Le democrazie contemporanee non sono esposte al rischio di un ritorno del fascismo così come lo abbiamo conosciuto o studiato sui libri di storia e di teoria politica. Si è trattato di una fase storicamente determinata che si è chiusa con la caduta di Mussolini (tanto che occorrerebbe parlare di fascismo “storico” o “reale”). È evidente che ciò che a quelle latitudini politiche lo ha seguito, ovvero il neofascismo, ha legami profondissimi di ordine pratico e simbolico col fascismo reale. Ma è un’altra cosa (mentre è legittimo avere seri dubbi sul fatto che sia mai esistito un autentico post-fascismo). Non meno minacciosa, ma diversa. Oggi la presa violenta del potere e l’estensione dello Stato in tutti gli ambiti della vita, fino alla penetrazione di esso nelle coscienze individuali (in interiore homine), sarebbero più faticose e meno efficaci di quanto si possa ottenere sfruttando gli stessi buchi neri degli ordinamenti costituzionali vigenti.
In altri termini, se contro il fascismo era nata la Carta costituzionale post-bellica, tesa a sopperire ai limiti dello Statuto Albertino, le cui maglie larghe avevano consentito il proliferare di un regime illiberale, oggi ci troviamo di fronte alla sfida di ripensare le Carte costituzionali nate da quelle esperienze, perché evidentemente esse vengono sfidate da nuove forme di autoritarismo. Forme più “morbide”, subliminali nel senso più pienamente etimologico: esse si insinuano al di sotto della soglia del controllo costituzionale, non attivando quegli allarmi acustici che un assalto apertamente neofascista alle istituzioni attiverebbe.
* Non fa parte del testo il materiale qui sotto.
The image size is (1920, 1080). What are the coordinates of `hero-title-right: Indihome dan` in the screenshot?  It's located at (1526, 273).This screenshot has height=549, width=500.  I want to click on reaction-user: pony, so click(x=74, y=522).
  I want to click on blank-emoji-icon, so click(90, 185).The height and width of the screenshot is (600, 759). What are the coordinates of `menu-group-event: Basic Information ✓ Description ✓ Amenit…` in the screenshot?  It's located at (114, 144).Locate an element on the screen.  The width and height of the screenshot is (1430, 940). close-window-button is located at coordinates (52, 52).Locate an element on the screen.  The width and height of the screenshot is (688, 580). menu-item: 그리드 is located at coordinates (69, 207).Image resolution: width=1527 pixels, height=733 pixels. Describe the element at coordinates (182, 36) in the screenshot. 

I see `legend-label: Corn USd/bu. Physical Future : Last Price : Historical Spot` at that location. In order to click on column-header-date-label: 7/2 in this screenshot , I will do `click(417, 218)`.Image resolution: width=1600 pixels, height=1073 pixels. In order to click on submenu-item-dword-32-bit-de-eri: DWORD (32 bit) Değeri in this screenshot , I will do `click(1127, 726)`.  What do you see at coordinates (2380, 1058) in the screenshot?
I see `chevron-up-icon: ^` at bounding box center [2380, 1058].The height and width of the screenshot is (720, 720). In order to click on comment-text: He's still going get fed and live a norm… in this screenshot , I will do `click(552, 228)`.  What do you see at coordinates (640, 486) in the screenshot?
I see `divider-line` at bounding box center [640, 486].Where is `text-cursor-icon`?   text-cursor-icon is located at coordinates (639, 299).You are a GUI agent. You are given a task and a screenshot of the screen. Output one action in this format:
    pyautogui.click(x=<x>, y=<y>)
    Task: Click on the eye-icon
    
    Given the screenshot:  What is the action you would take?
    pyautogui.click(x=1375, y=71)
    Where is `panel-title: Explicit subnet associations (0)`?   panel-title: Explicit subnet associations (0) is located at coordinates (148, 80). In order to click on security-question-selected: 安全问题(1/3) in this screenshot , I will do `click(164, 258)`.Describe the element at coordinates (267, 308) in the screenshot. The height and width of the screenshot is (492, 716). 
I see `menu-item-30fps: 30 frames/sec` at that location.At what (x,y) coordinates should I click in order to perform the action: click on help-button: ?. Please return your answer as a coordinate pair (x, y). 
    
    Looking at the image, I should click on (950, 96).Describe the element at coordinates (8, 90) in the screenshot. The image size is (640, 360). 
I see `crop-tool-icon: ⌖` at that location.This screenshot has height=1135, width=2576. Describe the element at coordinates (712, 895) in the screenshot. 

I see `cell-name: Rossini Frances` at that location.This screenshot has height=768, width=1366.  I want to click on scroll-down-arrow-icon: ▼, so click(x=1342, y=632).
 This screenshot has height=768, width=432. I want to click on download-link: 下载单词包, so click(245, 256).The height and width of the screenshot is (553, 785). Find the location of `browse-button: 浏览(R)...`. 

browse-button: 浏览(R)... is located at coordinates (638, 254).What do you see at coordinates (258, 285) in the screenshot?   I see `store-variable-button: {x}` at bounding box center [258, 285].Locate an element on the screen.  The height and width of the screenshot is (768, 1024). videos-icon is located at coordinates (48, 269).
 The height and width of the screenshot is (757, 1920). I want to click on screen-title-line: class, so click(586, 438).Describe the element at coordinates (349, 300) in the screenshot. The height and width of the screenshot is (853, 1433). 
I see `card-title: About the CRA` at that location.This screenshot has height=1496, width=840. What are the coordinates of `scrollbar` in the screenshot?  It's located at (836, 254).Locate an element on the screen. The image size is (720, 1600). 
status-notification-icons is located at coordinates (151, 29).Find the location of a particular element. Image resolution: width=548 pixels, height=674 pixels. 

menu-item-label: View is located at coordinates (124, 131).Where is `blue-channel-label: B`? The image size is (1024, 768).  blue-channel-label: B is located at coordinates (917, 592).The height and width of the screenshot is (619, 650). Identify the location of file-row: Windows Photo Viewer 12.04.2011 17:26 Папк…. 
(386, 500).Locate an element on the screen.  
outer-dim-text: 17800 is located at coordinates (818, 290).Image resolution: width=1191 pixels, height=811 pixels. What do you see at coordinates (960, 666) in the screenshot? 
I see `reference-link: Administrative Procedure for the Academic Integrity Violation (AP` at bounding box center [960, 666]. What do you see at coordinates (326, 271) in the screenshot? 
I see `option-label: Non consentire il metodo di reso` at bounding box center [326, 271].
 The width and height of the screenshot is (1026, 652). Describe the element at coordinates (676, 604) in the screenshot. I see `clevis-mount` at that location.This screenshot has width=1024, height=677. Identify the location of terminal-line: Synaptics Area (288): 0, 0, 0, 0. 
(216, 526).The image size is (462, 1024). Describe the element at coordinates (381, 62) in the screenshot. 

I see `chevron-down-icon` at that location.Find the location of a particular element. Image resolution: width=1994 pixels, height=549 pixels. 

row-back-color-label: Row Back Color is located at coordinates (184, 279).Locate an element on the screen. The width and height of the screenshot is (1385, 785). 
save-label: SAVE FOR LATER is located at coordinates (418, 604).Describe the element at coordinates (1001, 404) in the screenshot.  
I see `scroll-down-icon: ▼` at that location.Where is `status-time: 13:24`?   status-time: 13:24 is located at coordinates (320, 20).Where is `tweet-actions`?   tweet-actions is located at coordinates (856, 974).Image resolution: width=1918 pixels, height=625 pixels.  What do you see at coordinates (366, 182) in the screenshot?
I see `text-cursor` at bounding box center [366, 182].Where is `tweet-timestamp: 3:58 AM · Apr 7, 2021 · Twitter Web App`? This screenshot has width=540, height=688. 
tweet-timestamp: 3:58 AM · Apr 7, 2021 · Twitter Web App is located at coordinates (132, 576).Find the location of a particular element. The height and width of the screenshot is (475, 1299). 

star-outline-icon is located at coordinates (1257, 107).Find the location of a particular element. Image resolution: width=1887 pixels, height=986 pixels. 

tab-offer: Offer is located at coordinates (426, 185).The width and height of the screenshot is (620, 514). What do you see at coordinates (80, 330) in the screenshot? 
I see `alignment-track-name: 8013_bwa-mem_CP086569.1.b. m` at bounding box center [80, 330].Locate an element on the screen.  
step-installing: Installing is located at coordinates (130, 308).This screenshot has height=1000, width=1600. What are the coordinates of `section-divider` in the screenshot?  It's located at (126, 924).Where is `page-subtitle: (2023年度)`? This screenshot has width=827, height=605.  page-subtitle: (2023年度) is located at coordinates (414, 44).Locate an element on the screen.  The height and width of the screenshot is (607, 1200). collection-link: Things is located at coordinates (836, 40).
Dunque, se non esiste un rischio fascista, esiste il rischio di involuzione autoritaria. La cosa abbastanza nuova di questo scenario è che si tratta di una minaccia che promana non solo da destra. Nuova, si diceva, perché caratteristica degli ultimi decenni. Quando sia destra che sinistra cavalcano le forme dell’amministrativizzazione del diritto, ovvero bypassano Parlamenti e volontà popolare – considerati, non di rado apertamente, anticaglie e ostacoli (si ricordino i “lacci e lacciuoli” di berlusconiana memoria) – delegando l’esecutivo non solo a eseguire, per l’appunto, ma a legiferare; quando sia destra che sinistra invocano, a giustificazione di ciò, l’esigenza di fronteggiare situazioni di emergenza perenne (che se è perenne non è più emergenza); quando i diritti costituzionalmente garantiti sono stressati, stiracchiati o minati da decisioni esecutive che saltano il controllo legale-costituzionale; quando il grande capitale finanziario si serve dei tecnocrati che non necessitano di alcuna legittimazione popolare (certo secondo la Costituzione il Parlamento conferisce la fiducia, non il popolo; ma un qualche legame andrebbe comunque ristabilito); quando accade questo, non c’è bisogno del fascismo per dire di trovarsi di fronte a una minaccia all’ordinamento costituzionale post-bellico.
Queste minacce, combinate con l’esasperato leaderismo, non vengono percepite come tali dall’opinione pubblica. Lo scivolamento verso forme di “autoritarismo democratico”, cioè apparentemente suffragato dal voto (ma qui, di nuovo: il voto di chi? Esistono garanzie costituzionali contro l’astensionismo? Oggi non è necessario ridurre il Parlamento a un bivacco di manipoli ma basta chiudersi in una stanza e fare le liste con una legge elettorale indecente), non trova ostacoli neanche tra i teorici della politica, che non sembrano pronti alla sfida concettuale di pensare nuove forme di partecipazione. Tra chi grida al fascismo e chi si attarda a proporre le fruste formule del parlamentarismo novecentesco, non si vede come si possa uscirne.
Chi tra le forze politiche ci ha provato è stato massacrato da destra e da sinistra, perché a destra e a sinistra conviene (come in Weekend con il morto) tenere in piedi il cadavere della democrazia parlamentare che ha caratterizzato la seconda metà del Novecento.